= Fluorescence cross-correlation spectroscopy =

Fluorescence cross-correlation spectroscopy (FCCS) is a spectroscopic technique that examines the interactions of fluorescent particles of different colours as they randomly diffuse through a microscopic detection volume over time, under steady conditions.

== Discovery==

Eigen and Rigler first introduced the fluorescence cross-correlation spectroscopy (FCCS) method in 1994. Later, in 1997, Schwille experimentally implemented this method.

==Theory==

FCCS is an extension of the fluorescence correlation spectroscopy (FCS) method that uses two fluorescent molecules instead of one that emits different colours. The technique measures coincident green and red intensity fluctuations of distinct molecules that correlate if green and red labelled particles move together through a predefined confocal volume. FCCS utilizes two species that are independently labeled with two different fluorescent probes of different colours. These fluorescent probes are excited and detected by two different laser light sources and detectors typically labeled as "green" and "red". By combining FCCS with a confocal microscope, the technique's capabilities are highlighted, as it becomes possible to detect fluorescence molecules in femtoliter volumes within the nanomolar range, with a high signal-to-noise ratio, and at a microsecond time scale.

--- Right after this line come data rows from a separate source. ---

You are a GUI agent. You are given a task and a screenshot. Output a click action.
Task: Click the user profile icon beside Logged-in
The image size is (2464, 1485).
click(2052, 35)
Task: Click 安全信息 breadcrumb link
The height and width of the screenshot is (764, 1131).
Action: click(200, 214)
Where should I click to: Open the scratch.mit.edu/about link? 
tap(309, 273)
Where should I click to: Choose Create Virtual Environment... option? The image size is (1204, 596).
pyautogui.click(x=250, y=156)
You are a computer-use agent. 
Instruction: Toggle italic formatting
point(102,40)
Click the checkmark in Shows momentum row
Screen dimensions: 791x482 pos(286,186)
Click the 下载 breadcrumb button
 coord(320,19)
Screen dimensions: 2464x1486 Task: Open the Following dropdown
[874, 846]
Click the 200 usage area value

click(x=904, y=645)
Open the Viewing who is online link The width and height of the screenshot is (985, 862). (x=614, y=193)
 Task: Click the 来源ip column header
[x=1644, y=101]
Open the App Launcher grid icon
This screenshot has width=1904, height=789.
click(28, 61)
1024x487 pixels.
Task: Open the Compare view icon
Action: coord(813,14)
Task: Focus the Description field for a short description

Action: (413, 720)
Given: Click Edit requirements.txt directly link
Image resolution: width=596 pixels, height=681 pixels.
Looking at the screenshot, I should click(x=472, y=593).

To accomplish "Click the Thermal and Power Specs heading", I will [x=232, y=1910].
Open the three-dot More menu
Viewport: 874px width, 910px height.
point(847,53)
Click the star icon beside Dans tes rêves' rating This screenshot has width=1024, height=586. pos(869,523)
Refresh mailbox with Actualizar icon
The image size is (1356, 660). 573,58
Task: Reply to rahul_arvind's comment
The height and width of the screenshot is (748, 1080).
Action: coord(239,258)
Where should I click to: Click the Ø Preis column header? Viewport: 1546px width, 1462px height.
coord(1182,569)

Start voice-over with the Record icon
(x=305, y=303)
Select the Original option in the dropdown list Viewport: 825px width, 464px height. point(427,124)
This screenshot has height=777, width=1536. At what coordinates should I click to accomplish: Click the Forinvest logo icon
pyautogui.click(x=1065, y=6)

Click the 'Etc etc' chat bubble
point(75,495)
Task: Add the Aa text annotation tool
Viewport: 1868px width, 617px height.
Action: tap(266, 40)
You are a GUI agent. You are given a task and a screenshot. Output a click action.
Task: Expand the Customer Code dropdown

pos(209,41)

Cartoon of an FCCS Focal Volume

The normalized cross-correlation function is defined for two fluorescent species, G and R, which are independent green and red channels, respectively:

$\ G_{GR}(\tau)=1+\frac{\langle \delta I_G(t)\delta I_R(t+\tau)\rangle }{\langle I_G(t)\rangle\langle I_R(t)\rangle}=\frac{\langle I_G(t)I_R(t+\tau)\rangle}{\langle I_G(t)\rangle \langle I_R(t)\rangle}$

where differential fluorescent signals $\ \delta I_G$ at a specific time,$\ t$ and $\ \delta I_R$ at a delay time, $\ \tau$ later is correlated with each other. In the absence of spectral bleed-through – when the fluorescence signal from an adjacent channel is visible in the channel being observed – the cross-correlation function is zero for non-interacting particles. In contrast to FCS, the cross-correlation function increases with increasing numbers of interacting particles.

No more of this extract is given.